(Problem description): The lines to copy run from the one containing "General Health (286, 593)" through the last line of the listing; copy them exactly and nothing more.
━━━ Data section
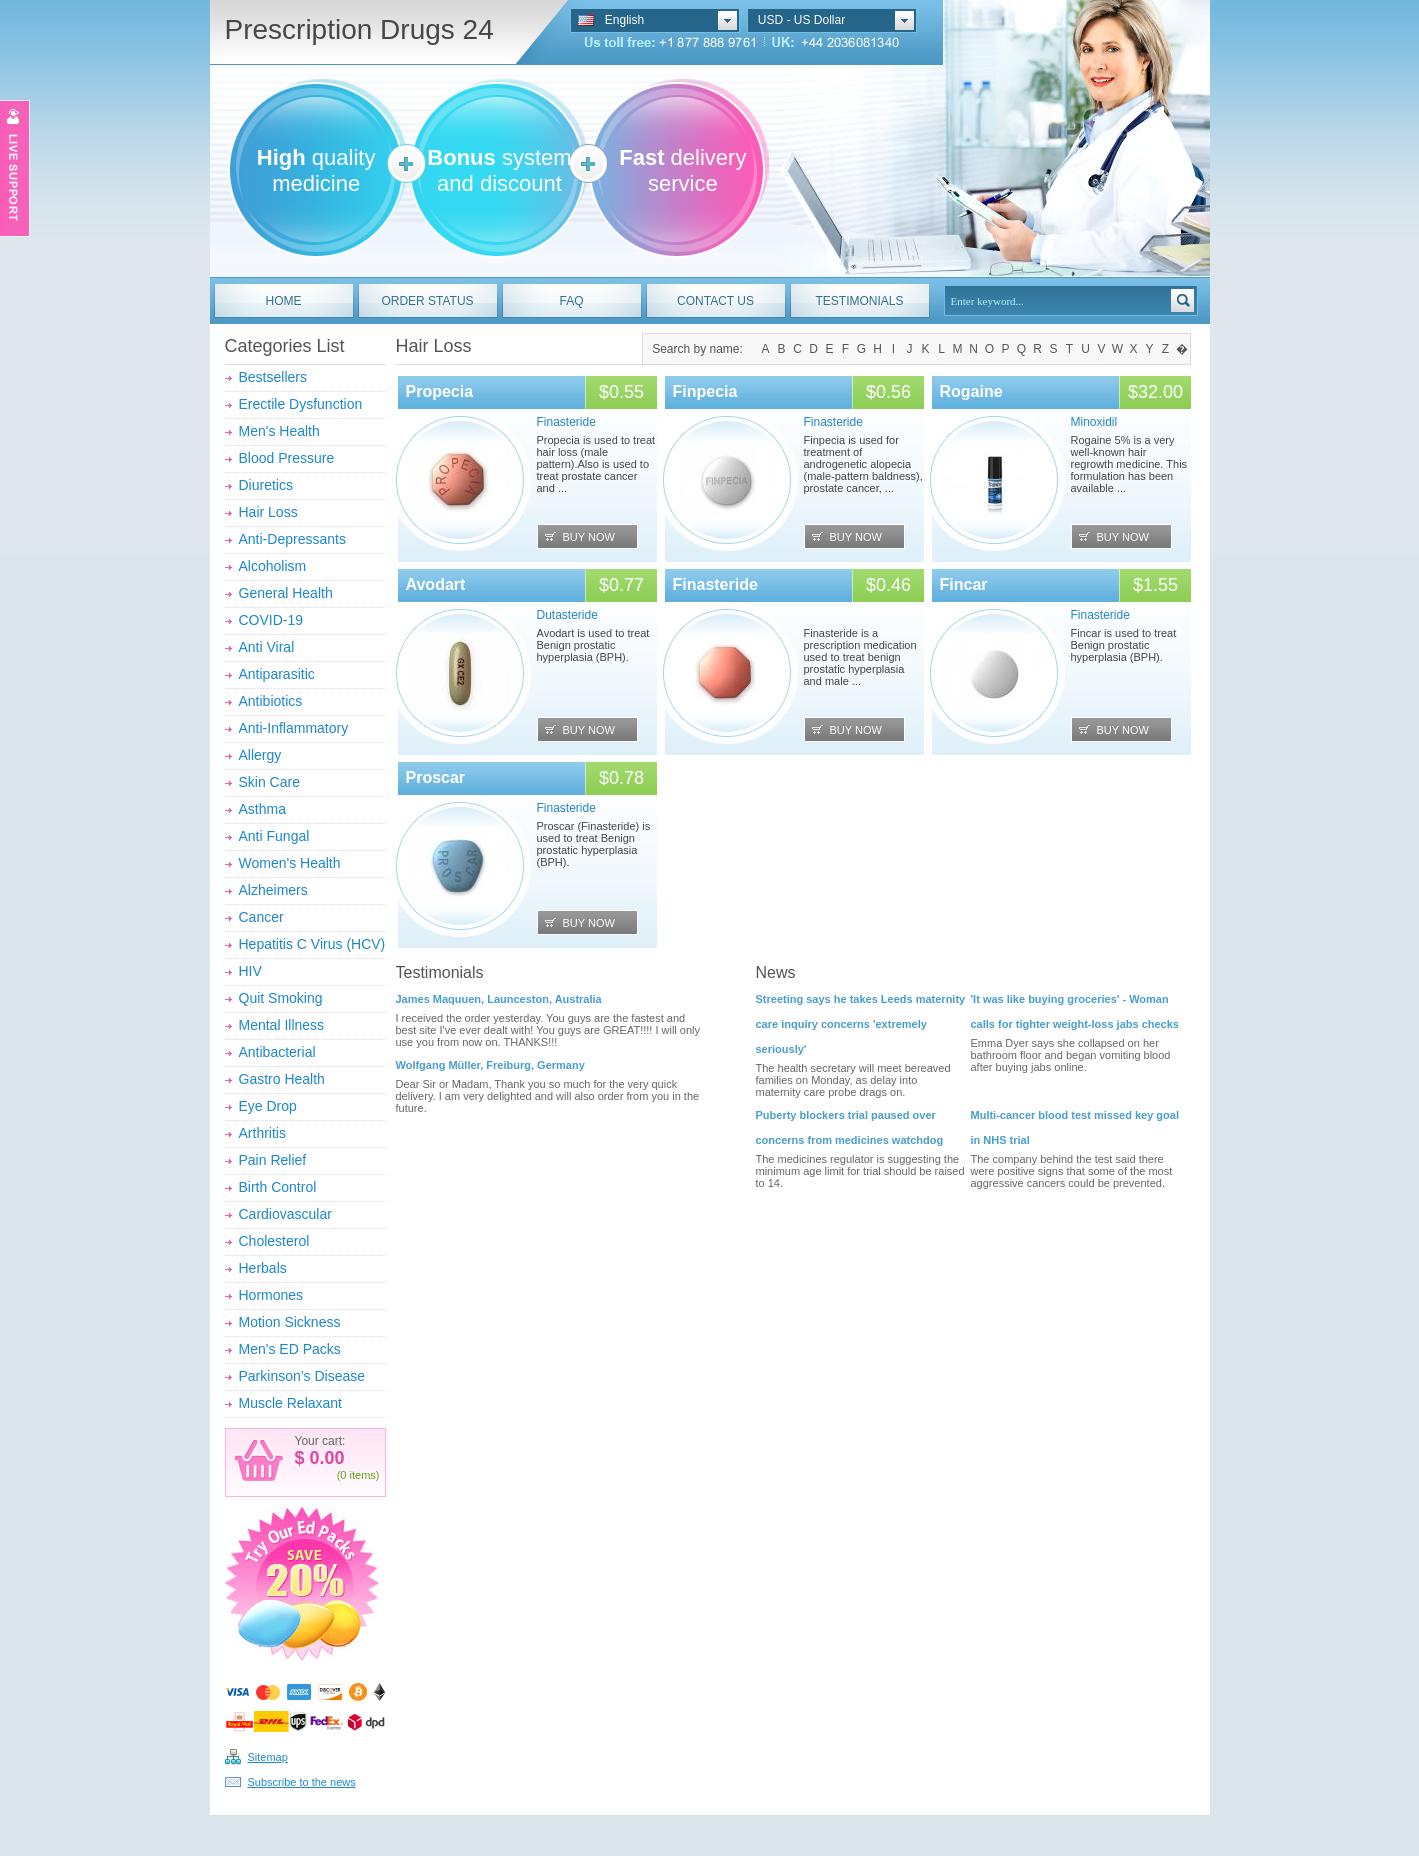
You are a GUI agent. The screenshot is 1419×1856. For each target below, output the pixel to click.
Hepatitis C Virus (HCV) (312, 944)
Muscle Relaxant (291, 1403)
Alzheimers (273, 890)
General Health (286, 593)
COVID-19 (271, 620)
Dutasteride (567, 615)
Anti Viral (267, 647)
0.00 (325, 1458)
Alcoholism (273, 566)
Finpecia (705, 391)
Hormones (271, 1295)
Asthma (262, 809)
━━━━━━
(Exercise answer):
General Health (286, 593)
COVID-19 (271, 620)
Dutasteride (567, 615)
Anti Viral (267, 647)
0.00 (325, 1458)
Alcoholism (273, 566)
Finpecia (705, 391)
Hormones (271, 1295)
Asthma (262, 809)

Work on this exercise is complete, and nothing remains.